I was looking at the blog of a friend of one of my customers. While not on a topic I normally read about online or have clients who want writing for; the topic of the post seemed interesting. The entry was quite well-written. I didn’t take long to realize that it was too well-written. A quick search on Google and sure enough, it was indeed quite well-written – by someone else. And that someone else worked for MicroSoft and the original article appeared on the MSN Money website.
The worst part of all of this was that this friend of my customer had actually paid someone to write this article for them. I haven’t heard the outcome, but I suspect the friend is not going to have much luck getting a refund.
With that in mind, I thought I might share a little bit about why the article in question caused me to suspect it was indeed stolen content.
- The grammar of the title was atrocious while the body of the article had English-teacher approved perfect grammar.
- The grammar of the title was similar to the manner of speaking and turn of phrase common to non-native English speakers.
- The article included a number of quotations from industry experts across the country. As much as I and many others pride themselves on writing quality content – it often takes a nationally recognized reporter/writer to get access to some of the people quoted in the article.
- It read like something you would hear on the evening news – again making it appear as something beyond the skills of the average blog owner, particularly one for whom English was not their native language.
- There was no bloggieness about it. Bloggieness (yes, a word I just made up) is that conversational, first person type of writing that is common with most blogs. This article was very matter-of-fact and while it kept the reader’s attention it was more like an essay on the topic than a conversation.
It’s my hope that this article may get people who are purchasing written content or any other web content to evaluate who they are hiring and what they are being given.
Were I to hire a content writer, I would certainly run a few sentences through the search engines to see if anything turns up prior to posting the content on my site and paying for it (assuming the writer provided the content prior to payment). And gee whiz folks, check something besides just the title – that was the only thing that was different in this case. After all, changing the title is the quickest and easiest thing for a content thief to change.
If I paid for the content via PayPal, I would immediately take whatever steps are required to get a chargeback. (Better be quick as many of these folks quickly drain their accounts and don’t carry a balance that PayPal can refund to you.)
It’s such a gamble paying someone for any sort of web services. The tremendous size of the Internet alone makes it easy for unscrupulous people to take advantage and steal from others. In this case, I admit that I am somewhat surprised by the audacity of the theft as it was so obvious and the content originated on a site belonging to one of the largest companies in the world. Can’t say if I were in the content stealing business that I would even consider stealing from MicroSoft.
Since web services are not uniformly priced or based on quality there are unfortunately no hard and fast solutions to this type of thing.

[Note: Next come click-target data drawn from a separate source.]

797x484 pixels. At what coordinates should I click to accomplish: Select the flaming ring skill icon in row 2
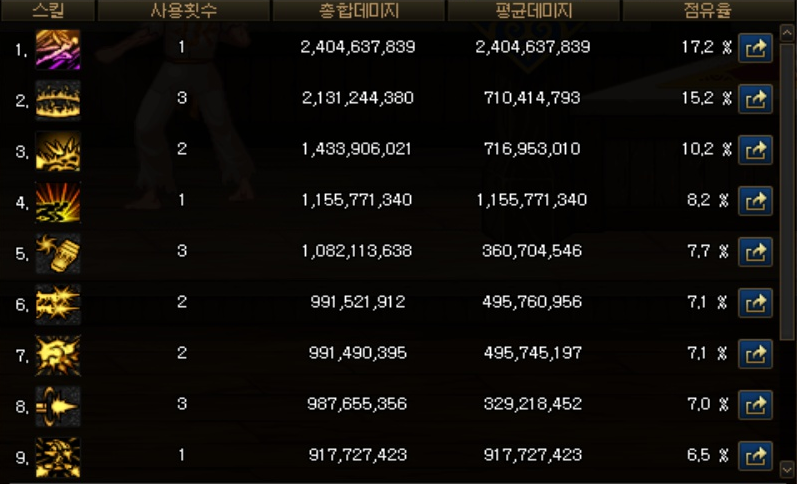click(57, 100)
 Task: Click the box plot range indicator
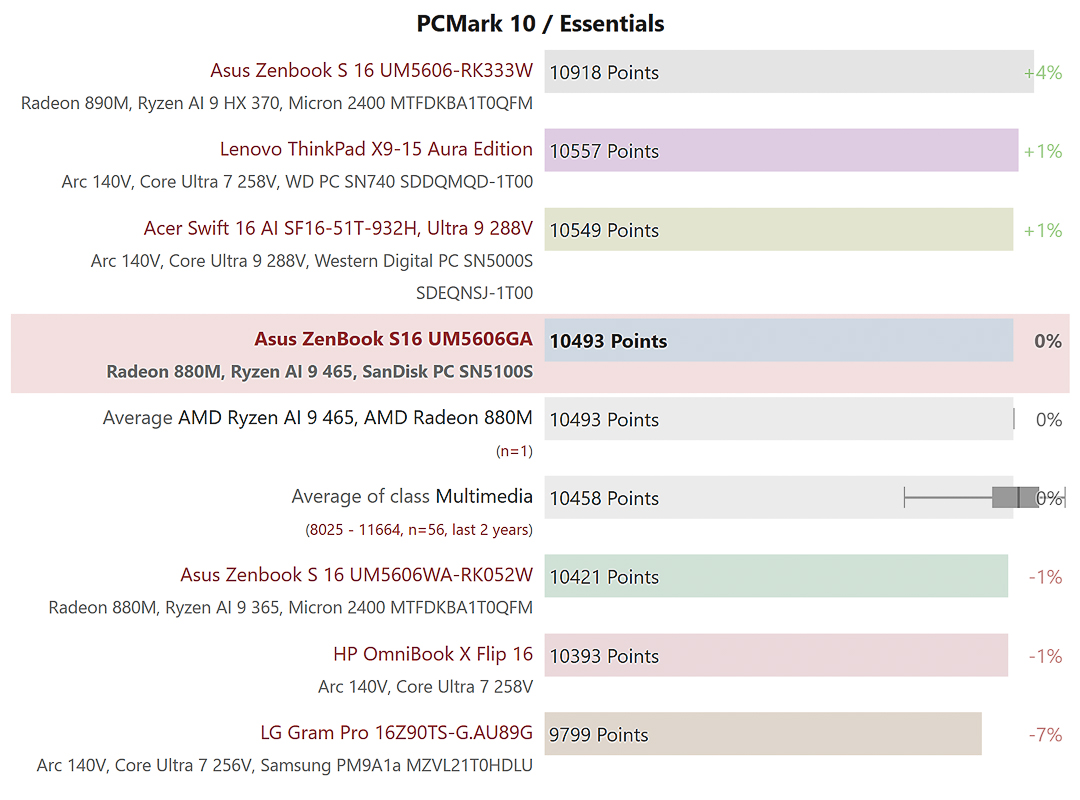pyautogui.click(x=1015, y=497)
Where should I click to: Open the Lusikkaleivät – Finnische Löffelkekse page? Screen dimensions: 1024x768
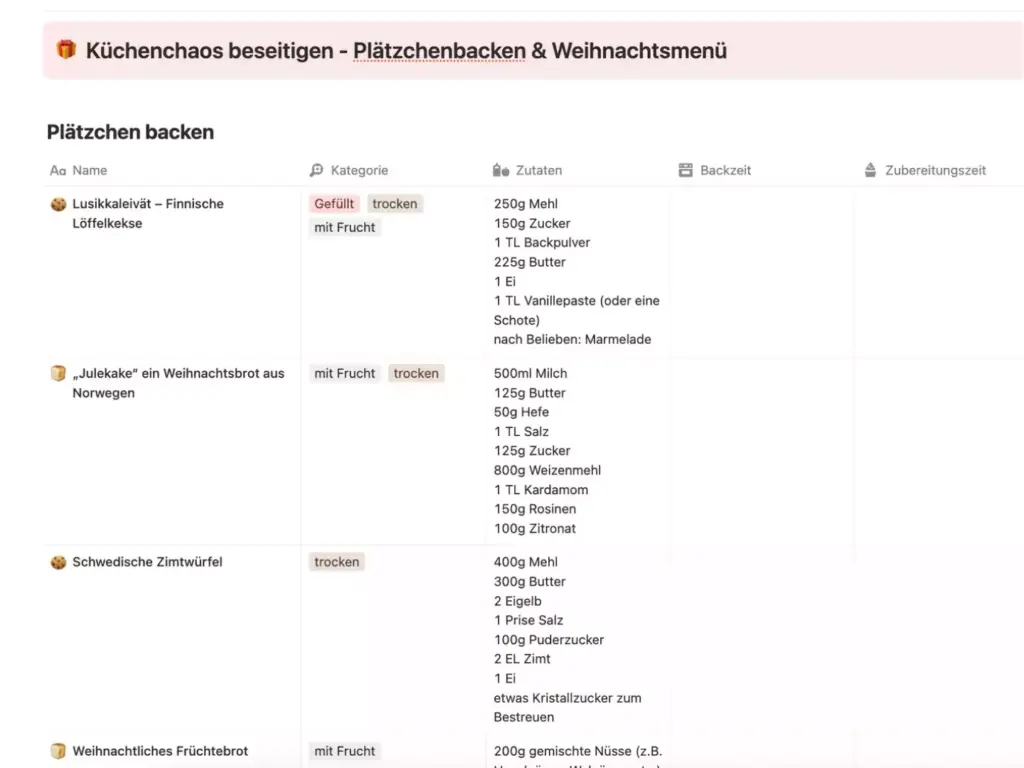[148, 204]
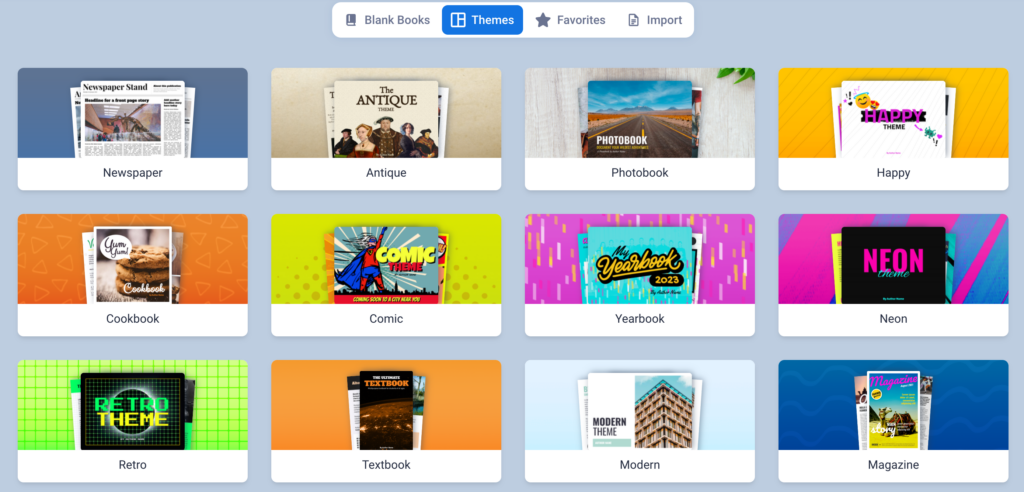Pick the Photobook theme thumbnail
1024x492 pixels.
639,113
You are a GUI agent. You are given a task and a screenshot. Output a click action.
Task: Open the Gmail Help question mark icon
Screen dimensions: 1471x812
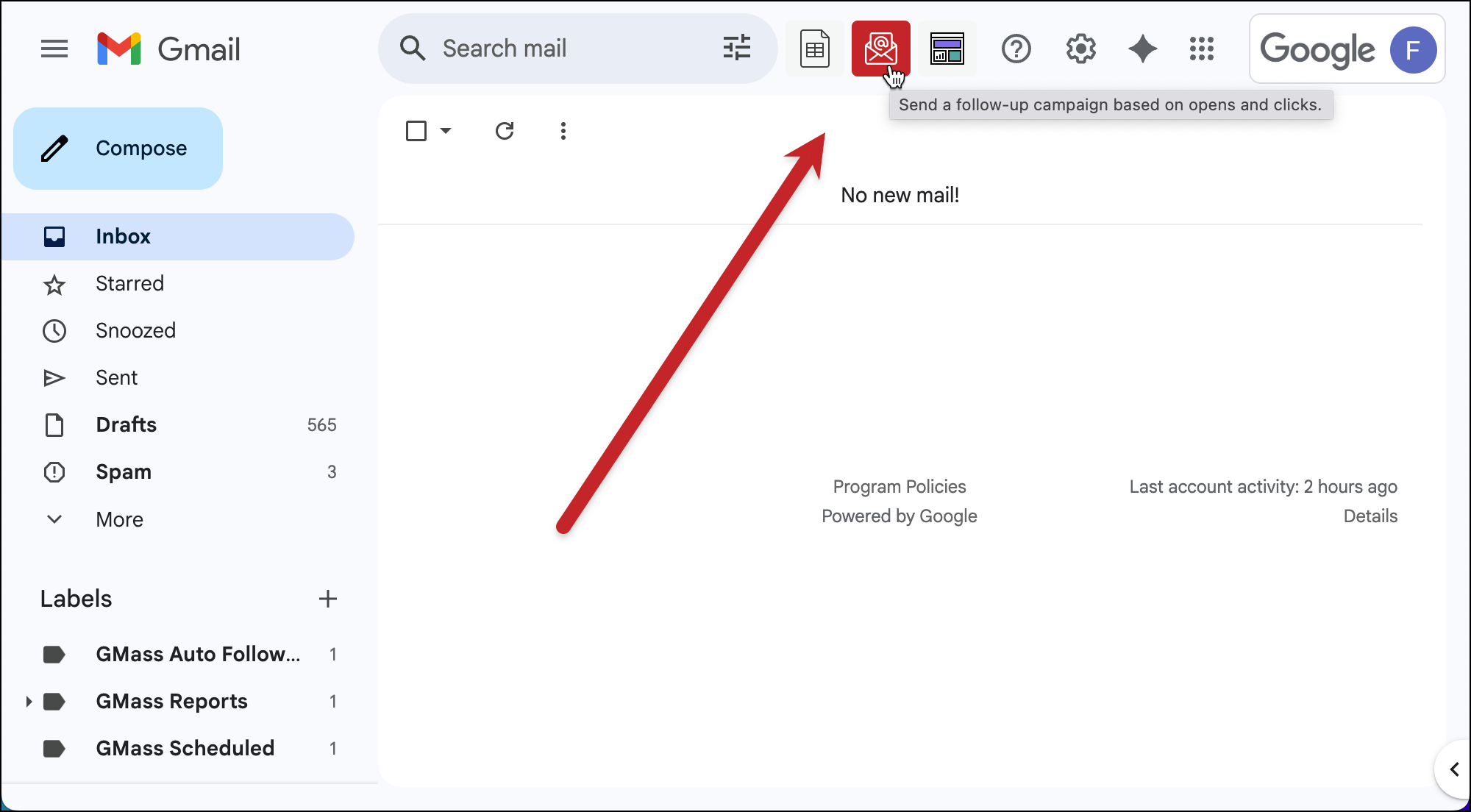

There are some wonderful writers who due to where they live are able to charge very little for quality work. Unfortunately, there are many web writers who charge very little because they do very little. The person who purchased this article would have been much better off writing their own articles even if it was not grammar-perfect.
Anyway, these are just a few things to look for when purchasing content for your website. As with the real world when spending your hard-earned money – caveat emptor – let the buyer beware.